More parents helping with mortgages. A Good Thing or Dangerous Practice?

The tightened lending standards are keeping a lot of young borrowers on the sidelines in home buying today. That's where parents are stepping in.

More parents are taking on the role as mortgage lenders to help their kids take advantage of low home prices and record-low mortgage rates. In fact, one in three first-time homebuyers either received a gift or loan from their families for a home purchase made in 2011, according to National Association of Realtors' research.

But parents who enter into a gift-giver or mortgage lender role need to make sure they follow some tax guidelines.

The federal government has rules on how much you're allowed to gift. For 2012, individuals can give up to $13,000 tax free in one year without having to pay gift taxes. Married couples can give up to $26,000 a year.

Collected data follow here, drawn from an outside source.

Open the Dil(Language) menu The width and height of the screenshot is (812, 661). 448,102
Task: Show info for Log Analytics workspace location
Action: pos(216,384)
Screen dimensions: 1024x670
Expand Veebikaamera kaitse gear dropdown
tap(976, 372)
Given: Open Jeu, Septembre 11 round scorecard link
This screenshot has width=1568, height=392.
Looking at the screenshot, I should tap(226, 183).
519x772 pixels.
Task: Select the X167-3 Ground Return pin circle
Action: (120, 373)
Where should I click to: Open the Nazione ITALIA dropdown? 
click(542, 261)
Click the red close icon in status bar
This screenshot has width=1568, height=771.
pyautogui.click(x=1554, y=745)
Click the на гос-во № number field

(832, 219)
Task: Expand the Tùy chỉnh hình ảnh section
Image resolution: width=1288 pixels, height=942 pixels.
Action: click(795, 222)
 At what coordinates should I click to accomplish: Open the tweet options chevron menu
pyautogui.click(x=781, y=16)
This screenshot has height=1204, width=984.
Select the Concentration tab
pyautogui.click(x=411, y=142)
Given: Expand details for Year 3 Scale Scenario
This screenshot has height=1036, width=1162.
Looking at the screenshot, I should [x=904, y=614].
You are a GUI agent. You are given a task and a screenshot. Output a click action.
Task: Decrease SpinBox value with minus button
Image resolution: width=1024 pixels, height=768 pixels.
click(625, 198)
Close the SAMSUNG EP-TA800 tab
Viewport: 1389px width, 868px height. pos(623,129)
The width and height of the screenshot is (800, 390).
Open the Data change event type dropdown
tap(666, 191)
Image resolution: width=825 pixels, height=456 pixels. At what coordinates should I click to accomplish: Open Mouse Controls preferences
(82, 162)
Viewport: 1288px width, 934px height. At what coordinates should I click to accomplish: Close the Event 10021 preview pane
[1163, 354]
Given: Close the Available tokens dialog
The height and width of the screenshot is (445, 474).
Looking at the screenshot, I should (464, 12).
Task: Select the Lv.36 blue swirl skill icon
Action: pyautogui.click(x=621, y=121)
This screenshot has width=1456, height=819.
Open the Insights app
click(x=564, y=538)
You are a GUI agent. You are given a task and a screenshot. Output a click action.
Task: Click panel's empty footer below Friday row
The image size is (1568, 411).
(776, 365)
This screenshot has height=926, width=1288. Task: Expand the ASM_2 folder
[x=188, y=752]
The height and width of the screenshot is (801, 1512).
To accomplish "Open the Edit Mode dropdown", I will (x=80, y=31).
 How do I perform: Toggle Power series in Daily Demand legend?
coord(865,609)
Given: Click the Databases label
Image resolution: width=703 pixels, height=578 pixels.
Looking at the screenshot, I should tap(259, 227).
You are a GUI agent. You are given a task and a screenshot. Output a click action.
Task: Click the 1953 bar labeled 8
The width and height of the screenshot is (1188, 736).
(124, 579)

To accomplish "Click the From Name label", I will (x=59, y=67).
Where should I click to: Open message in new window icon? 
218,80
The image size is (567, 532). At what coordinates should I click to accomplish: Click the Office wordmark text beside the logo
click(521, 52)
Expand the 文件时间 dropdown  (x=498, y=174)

Some parents are acting more as a mortgage lender. They can set up an arrangement where they charge interest on the money they lend, but the interest charged must be based on the IRS's "applicable federal rate" minimum for various loan maturities. Still, those rates are even far below today's record-low mortgage rates.

Parents will need to pay income taxes on any interest earned on the loans. However, the return may be better than what they can get for a low-interest CD or money market fund.

As for the children, they'll still be able to deduct the mortgage interest on their federal income taxes.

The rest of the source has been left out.